— What the exercise asks —
Exactly as they appear, output all of the entries.

Records for this exercise Block Start

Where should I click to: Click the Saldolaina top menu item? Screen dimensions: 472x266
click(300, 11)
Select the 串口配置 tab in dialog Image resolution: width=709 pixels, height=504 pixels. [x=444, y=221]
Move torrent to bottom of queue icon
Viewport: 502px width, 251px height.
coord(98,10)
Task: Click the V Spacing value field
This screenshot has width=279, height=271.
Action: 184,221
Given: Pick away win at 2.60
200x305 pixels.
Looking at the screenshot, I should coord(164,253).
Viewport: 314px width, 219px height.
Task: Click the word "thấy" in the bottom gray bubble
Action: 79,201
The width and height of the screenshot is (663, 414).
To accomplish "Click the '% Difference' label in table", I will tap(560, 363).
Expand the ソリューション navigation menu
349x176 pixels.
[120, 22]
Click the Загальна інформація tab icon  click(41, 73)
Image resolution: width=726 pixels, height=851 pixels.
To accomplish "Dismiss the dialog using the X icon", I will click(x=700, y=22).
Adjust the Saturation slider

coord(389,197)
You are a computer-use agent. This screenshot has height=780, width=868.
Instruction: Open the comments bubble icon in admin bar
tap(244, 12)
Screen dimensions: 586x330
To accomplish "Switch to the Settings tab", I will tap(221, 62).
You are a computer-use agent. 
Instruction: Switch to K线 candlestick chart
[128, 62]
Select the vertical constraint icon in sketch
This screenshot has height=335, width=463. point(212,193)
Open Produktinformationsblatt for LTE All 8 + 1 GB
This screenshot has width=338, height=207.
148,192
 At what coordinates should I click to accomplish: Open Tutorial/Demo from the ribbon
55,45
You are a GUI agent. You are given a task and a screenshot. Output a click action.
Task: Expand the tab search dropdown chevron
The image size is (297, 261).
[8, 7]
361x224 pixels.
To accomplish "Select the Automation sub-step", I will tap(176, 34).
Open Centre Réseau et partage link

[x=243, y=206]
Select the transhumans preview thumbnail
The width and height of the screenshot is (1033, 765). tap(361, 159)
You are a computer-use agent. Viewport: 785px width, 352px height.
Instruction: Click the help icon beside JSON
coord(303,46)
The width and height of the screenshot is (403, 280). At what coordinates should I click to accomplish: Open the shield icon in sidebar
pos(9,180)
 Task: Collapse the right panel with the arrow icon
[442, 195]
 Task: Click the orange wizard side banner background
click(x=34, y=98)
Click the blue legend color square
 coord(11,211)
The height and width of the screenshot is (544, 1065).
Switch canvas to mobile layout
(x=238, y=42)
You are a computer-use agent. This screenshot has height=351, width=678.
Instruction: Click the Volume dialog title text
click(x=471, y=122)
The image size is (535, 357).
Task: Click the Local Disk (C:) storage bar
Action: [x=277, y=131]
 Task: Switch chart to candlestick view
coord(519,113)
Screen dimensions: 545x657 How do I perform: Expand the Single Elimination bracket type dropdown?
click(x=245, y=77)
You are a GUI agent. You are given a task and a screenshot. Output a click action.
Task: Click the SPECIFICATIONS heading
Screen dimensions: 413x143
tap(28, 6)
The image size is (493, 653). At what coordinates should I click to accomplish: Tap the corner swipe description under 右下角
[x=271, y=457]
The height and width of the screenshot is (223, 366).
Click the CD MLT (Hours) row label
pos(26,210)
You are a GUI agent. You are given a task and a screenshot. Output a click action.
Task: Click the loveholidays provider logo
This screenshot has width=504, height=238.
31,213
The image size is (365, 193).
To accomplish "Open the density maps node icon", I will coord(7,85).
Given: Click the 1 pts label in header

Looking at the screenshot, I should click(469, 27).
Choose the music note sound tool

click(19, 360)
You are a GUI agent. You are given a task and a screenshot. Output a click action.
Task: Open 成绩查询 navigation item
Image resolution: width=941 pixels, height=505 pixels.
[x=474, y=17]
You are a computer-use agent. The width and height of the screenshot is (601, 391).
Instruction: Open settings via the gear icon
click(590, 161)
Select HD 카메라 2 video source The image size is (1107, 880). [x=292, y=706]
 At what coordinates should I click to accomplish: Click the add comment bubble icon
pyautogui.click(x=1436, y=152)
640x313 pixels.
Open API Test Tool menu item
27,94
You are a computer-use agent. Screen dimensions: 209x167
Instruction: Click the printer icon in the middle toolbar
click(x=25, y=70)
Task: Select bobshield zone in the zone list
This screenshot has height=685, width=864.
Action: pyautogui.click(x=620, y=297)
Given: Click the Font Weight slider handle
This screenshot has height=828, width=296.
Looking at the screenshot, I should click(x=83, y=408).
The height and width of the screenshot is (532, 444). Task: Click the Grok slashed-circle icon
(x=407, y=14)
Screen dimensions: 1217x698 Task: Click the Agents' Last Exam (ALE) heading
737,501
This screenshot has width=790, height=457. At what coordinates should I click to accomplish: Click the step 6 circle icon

Records for this exercise Block End

— Output below —
Where should I click to: Click the Saldolaina top menu item? Screen dimensions: 472x266
click(300, 11)
Select the 串口配置 tab in dialog Image resolution: width=709 pixels, height=504 pixels. [x=444, y=221]
Move torrent to bottom of queue icon
Viewport: 502px width, 251px height.
coord(98,10)
Task: Click the V Spacing value field
This screenshot has width=279, height=271.
Action: 184,221
Given: Pick away win at 2.60
200x305 pixels.
Looking at the screenshot, I should coord(164,253).
Viewport: 314px width, 219px height.
Task: Click the word "thấy" in the bottom gray bubble
Action: 79,201
The width and height of the screenshot is (663, 414).
To accomplish "Click the '% Difference' label in table", I will tap(560, 363).
Expand the ソリューション navigation menu
349x176 pixels.
[120, 22]
Click the Загальна інформація tab icon  click(41, 73)
Image resolution: width=726 pixels, height=851 pixels.
To accomplish "Dismiss the dialog using the X icon", I will click(x=700, y=22).
Adjust the Saturation slider

coord(389,197)
You are a computer-use agent. This screenshot has height=780, width=868.
Instruction: Open the comments bubble icon in admin bar
tap(244, 12)
Screen dimensions: 586x330
To accomplish "Switch to the Settings tab", I will tap(221, 62).
You are a computer-use agent. 
Instruction: Switch to K线 candlestick chart
[128, 62]
Select the vertical constraint icon in sketch
This screenshot has height=335, width=463. point(212,193)
Open Produktinformationsblatt for LTE All 8 + 1 GB
This screenshot has width=338, height=207.
148,192
 At what coordinates should I click to accomplish: Open Tutorial/Demo from the ribbon
55,45
You are a GUI agent. You are given a task and a screenshot. Output a click action.
Task: Expand the tab search dropdown chevron
The image size is (297, 261).
[8, 7]
361x224 pixels.
To accomplish "Select the Automation sub-step", I will tap(176, 34).
Open Centre Réseau et partage link

[x=243, y=206]
Select the transhumans preview thumbnail
The width and height of the screenshot is (1033, 765). tap(361, 159)
You are a computer-use agent. Viewport: 785px width, 352px height.
Instruction: Click the help icon beside JSON
coord(303,46)
The width and height of the screenshot is (403, 280). At what coordinates should I click to accomplish: Open the shield icon in sidebar
pos(9,180)
 Task: Collapse the right panel with the arrow icon
[442, 195]
 Task: Click the orange wizard side banner background
click(x=34, y=98)
Click the blue legend color square
 coord(11,211)
The height and width of the screenshot is (544, 1065).
Switch canvas to mobile layout
(x=238, y=42)
You are a computer-use agent. This screenshot has height=351, width=678.
Instruction: Click the Volume dialog title text
click(x=471, y=122)
The image size is (535, 357).
Task: Click the Local Disk (C:) storage bar
Action: [x=277, y=131]
 Task: Switch chart to candlestick view
coord(519,113)
Screen dimensions: 545x657 How do I perform: Expand the Single Elimination bracket type dropdown?
click(x=245, y=77)
You are a GUI agent. You are given a task and a screenshot. Output a click action.
Task: Click the SPECIFICATIONS heading
Screen dimensions: 413x143
tap(28, 6)
The image size is (493, 653). At what coordinates should I click to accomplish: Tap the corner swipe description under 右下角
[x=271, y=457]
The height and width of the screenshot is (223, 366).
Click the CD MLT (Hours) row label
pos(26,210)
You are a GUI agent. You are given a task and a screenshot. Output a click action.
Task: Click the loveholidays provider logo
This screenshot has width=504, height=238.
31,213
The image size is (365, 193).
To accomplish "Open the density maps node icon", I will coord(7,85).
Given: Click the 1 pts label in header

Looking at the screenshot, I should click(469, 27).
Choose the music note sound tool

click(19, 360)
You are a GUI agent. You are given a task and a screenshot. Output a click action.
Task: Open 成绩查询 navigation item
Image resolution: width=941 pixels, height=505 pixels.
[x=474, y=17]
You are a computer-use agent. The width and height of the screenshot is (601, 391).
Instruction: Open settings via the gear icon
click(590, 161)
Select HD 카메라 2 video source The image size is (1107, 880). [x=292, y=706]
 At what coordinates should I click to accomplish: Click the add comment bubble icon
pyautogui.click(x=1436, y=152)
640x313 pixels.
Open API Test Tool menu item
27,94
You are a computer-use agent. Screen dimensions: 209x167
Instruction: Click the printer icon in the middle toolbar
click(x=25, y=70)
Task: Select bobshield zone in the zone list
This screenshot has height=685, width=864.
Action: pyautogui.click(x=620, y=297)
Given: Click the Font Weight slider handle
This screenshot has height=828, width=296.
Looking at the screenshot, I should click(x=83, y=408).
The height and width of the screenshot is (532, 444). Task: Click the Grok slashed-circle icon
(x=407, y=14)
Screen dimensions: 1217x698 Task: Click the Agents' Last Exam (ALE) heading
737,501
This screenshot has width=790, height=457. At what coordinates should I click to accomplish: Click the step 6 circle icon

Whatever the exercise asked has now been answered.